Não percebi a intenção de Melissa até sentir seus braços nas minhas costas e seu corpo chocar contra o meu. Trinquei o maxilar, assustada com aquele contato, entretanto não impedi, apenas deixei os braços duros, presos contra meu corpo, sem retribuir e logo ela se afastou com um sorriso.

— Você já tem mesmo tudo o que precisa? — Percebi que ela não falava mais comigo quando senti o cheiro de amêndoas, que dominava o quarto do hospital desde que Stiles começou a dormir lá.

— Tenho, Mel, nós vamos ficar bem, você que precisa ficar de olho no seu filho para não morrer de saudades de mim. — Virei na direção do humano, ele sorria para Melissa, mas olhava para mim.

Todos os dias, a cada instante que ele ficava no mesmo lugar que eu, seus olhos pareciam me esquadrinhar, às vezes eu tinha a sensação de que ele era capaz de enxergar e entender mais do que dizia, como se penetrasse minha alma.

Acho que eles conversaram, acho que era sobre mim, mas novamente, perdi o interesse no que acontecia ao meu redor, apenas permaneci paralisada, encarando o céu e sentindo o vento cortar minha pele exposta.

— Ei, Lydia, vamos. — O sussurro de Stiles fez com que eu o encarasse e, automaticamente, recuei um passo, receosa. — Não precisa ter medo, só quero que entre no carro.

Olhei para o Jeep azul por um tempo longo demais, aquele carro trazia lembranças familiares, de milhares de vezes que entrei nele e reclamei por ele ser velho e viver parando, apesar de, internamente, amar aquela lataria.

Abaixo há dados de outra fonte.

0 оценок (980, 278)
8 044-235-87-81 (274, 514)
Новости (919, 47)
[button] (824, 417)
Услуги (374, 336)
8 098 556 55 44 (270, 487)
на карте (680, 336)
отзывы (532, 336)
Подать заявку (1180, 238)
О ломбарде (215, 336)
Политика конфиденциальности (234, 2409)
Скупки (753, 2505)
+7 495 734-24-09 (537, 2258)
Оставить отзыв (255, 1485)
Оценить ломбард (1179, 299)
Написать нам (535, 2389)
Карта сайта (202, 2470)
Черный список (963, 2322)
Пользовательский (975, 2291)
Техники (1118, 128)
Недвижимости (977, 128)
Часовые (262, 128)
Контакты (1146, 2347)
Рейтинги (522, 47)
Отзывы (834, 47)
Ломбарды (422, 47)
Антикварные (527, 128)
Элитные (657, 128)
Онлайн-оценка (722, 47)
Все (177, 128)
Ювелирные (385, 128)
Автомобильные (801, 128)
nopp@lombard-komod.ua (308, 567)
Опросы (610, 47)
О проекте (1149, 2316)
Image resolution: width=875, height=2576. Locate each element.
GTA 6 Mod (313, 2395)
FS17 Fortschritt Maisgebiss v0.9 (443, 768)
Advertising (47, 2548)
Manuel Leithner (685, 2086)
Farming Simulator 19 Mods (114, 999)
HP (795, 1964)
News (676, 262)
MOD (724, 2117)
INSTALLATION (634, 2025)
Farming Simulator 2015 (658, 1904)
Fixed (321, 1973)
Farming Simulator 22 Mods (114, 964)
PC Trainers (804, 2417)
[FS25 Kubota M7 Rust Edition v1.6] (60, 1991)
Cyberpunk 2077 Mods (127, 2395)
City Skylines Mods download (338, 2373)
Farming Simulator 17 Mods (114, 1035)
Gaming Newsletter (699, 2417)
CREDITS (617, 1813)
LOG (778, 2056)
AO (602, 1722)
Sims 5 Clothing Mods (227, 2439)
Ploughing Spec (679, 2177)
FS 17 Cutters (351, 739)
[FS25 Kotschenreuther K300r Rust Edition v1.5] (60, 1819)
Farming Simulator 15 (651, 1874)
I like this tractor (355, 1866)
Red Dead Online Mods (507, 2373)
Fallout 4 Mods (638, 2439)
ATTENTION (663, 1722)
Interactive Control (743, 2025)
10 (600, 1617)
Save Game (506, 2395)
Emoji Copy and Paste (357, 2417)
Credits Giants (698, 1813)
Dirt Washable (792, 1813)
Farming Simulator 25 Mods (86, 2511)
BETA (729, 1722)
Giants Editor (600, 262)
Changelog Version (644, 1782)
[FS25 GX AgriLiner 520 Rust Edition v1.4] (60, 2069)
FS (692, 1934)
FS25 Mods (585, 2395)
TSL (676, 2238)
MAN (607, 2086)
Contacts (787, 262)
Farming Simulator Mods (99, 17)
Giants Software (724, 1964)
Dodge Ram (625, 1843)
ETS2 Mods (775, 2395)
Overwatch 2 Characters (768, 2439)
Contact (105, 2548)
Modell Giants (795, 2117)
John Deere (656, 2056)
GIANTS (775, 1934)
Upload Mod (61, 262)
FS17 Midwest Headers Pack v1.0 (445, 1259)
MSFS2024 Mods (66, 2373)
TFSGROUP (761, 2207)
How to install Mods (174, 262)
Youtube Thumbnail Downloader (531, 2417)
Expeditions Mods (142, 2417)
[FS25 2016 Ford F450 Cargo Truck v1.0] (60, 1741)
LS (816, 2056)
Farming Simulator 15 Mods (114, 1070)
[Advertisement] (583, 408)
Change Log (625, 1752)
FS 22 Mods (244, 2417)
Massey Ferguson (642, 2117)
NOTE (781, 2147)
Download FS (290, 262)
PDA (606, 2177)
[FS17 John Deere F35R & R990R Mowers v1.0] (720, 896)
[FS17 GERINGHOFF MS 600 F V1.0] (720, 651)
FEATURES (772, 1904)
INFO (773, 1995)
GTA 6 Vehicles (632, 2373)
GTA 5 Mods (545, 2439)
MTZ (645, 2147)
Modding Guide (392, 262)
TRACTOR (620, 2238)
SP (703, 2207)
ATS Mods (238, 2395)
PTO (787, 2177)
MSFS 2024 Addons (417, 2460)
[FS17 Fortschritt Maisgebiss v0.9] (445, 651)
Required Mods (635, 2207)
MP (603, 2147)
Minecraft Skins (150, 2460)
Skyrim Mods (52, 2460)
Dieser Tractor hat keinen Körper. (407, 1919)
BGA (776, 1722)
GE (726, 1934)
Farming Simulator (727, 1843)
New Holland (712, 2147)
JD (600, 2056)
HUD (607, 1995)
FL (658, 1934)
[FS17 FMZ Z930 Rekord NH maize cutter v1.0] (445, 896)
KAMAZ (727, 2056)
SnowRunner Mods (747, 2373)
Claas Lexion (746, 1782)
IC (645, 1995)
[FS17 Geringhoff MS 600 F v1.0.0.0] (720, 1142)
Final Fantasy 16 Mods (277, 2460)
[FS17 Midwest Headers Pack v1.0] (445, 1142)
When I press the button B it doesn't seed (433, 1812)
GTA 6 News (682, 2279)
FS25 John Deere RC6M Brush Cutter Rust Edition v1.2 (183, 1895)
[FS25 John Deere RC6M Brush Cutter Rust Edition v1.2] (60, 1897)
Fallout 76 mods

— Lydia? — A voz grave me chamou novamente.

— Por que eu entraria?

— Porque, por mais que odeie isso, você precisa de mim. Se você não for comigo, onde pretende ficar? Eu sei exatamente como cuidar de você e se não aceitar a minha ajuda, eles vão acabar levando-a para alguma instituição psiquiátrica, você quer isso?

Não era justo que ele falasse isso e pelo brilho nos olhos castanhos, tive a certeza que ele tinha consciência daquilo, mas e se ele tivesse razão? Eu não tinha para onde ir, com quem ficar.

Cambaleei até o carro, Stiles abriu a porta para mim e eu me joguei no estofado velho.

— Allison, você está aqui? — Sussurrei para que o garoto não escutasse e fechei os olhos quando ouvi a porta do carro sendo aberta e senti ele entrar no carro.

— Eu nunca vou abandona-la, garota estúpida. — A voz feminina ecoou em meus ouvidos junto com a voz grave de Stiles, todavia não me importei em escutar o que ele dizia.

— Eu preciso da sua ajuda, vou ficar sozinha com ele.

— Não vou permitir que ninguém mais te machuque. — Allison estava irritada, determinada, não precisava abrir os olhos para saber.

— Você tem razão, Allison, eu não posso esquecer o que aconteceu comigo, não posso desperdiçar todo o tratamento. — Falei cada vez mais baixo, apertando as mãos em punho e rezando para que Stiles não conseguisse ouvir. — Eu preciso mata-lo, mas não vou conseguir sem a sua ajuda.

Ainda com os olhos fechados, pude visualizar o sorriso de Allison, preenchendo seu rosto e apesar da falta de resposta, tive a certeza que ela me ajudaria. Eu precisava matar Stiles.